Source material
----------------------------------------

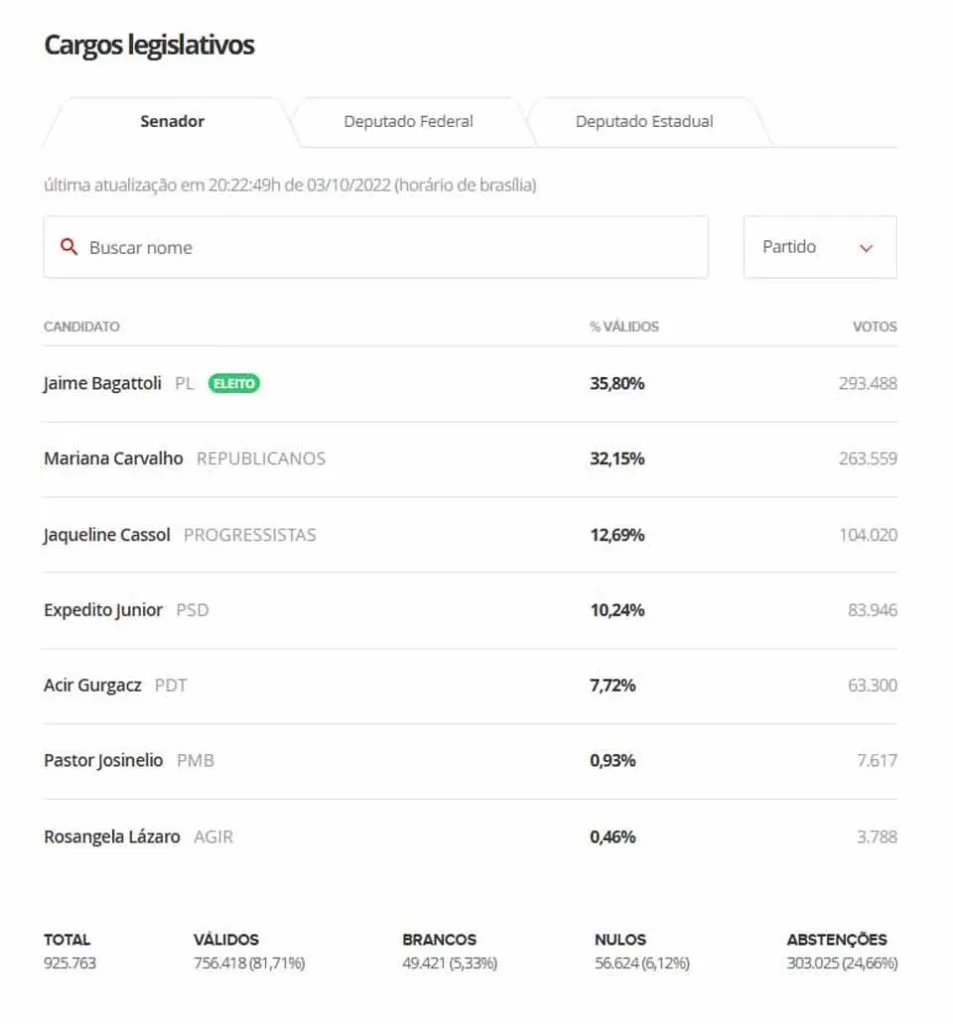The width and height of the screenshot is (953, 1024).
Task: Choose Pastor Josinelio from candidates
Action: (x=103, y=761)
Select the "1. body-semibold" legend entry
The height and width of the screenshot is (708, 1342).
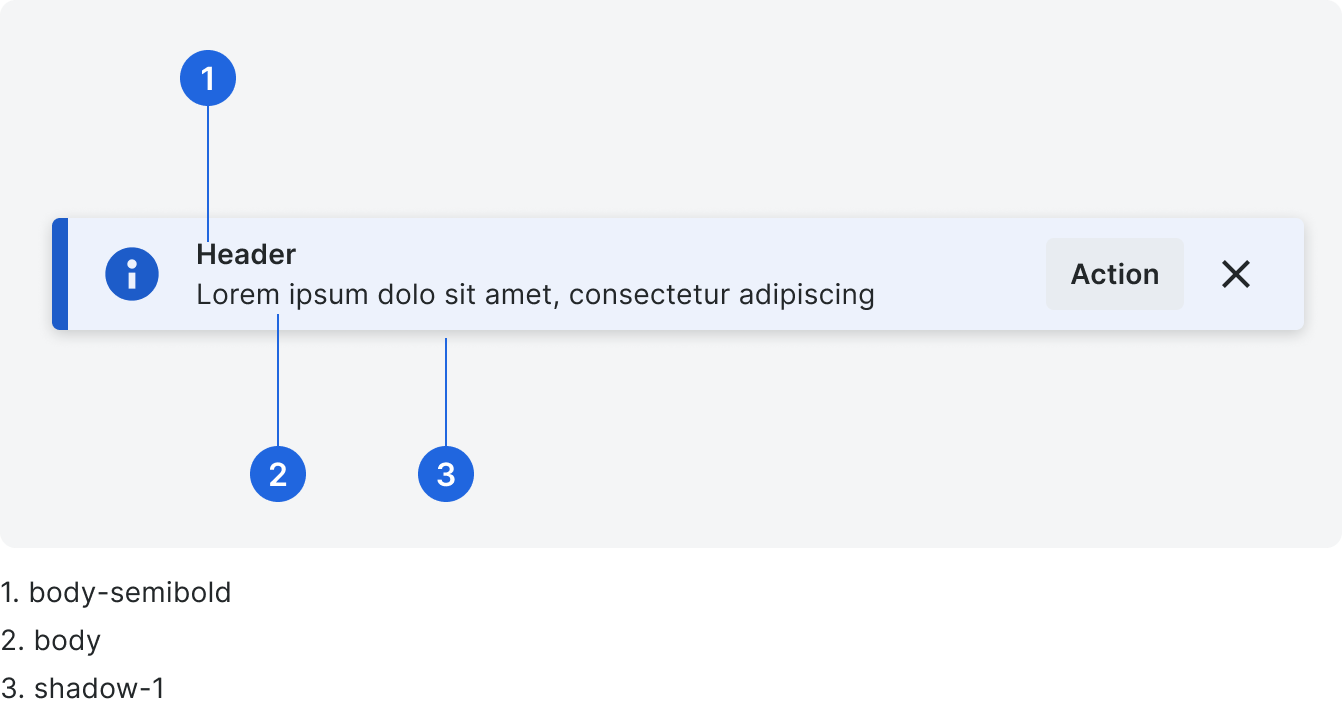click(x=116, y=593)
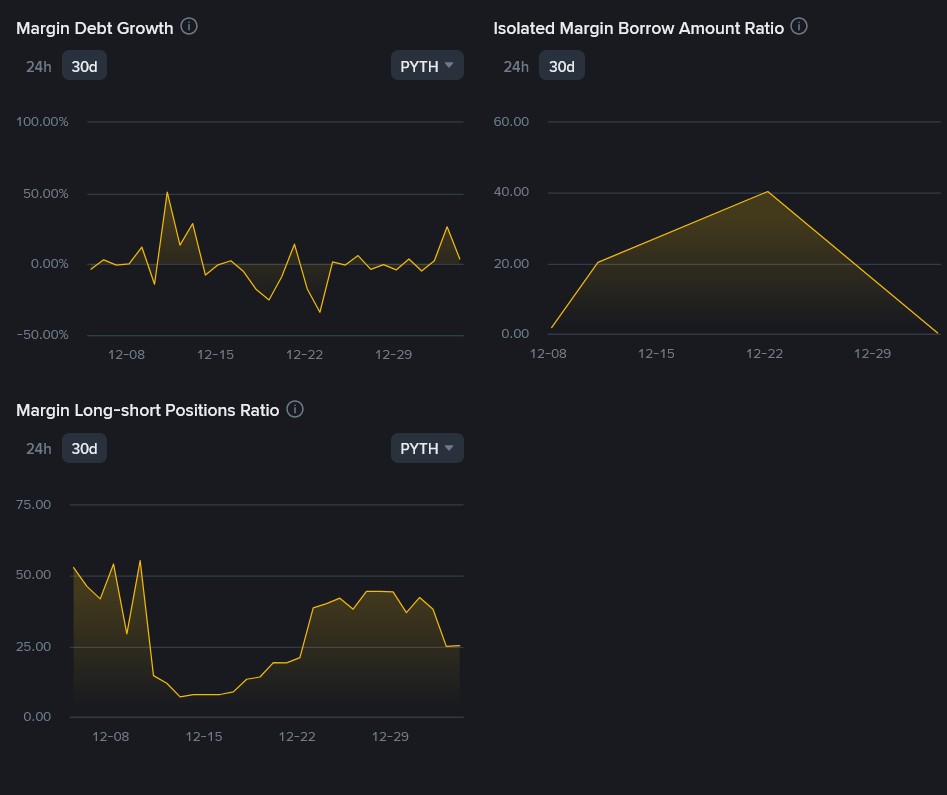Click highest spike in Margin Debt Growth chart

tap(167, 192)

----------------------------------------

Exercise requirements
Having located the line with "The height and", copy it exactly along with every later line through the end of the listing above, but omit the pictures.

Response to this task
The height and width of the screenshot is (708, 1342).
click(x=116, y=593)
Click highest spike in Margin Debt Growth chart

tap(167, 192)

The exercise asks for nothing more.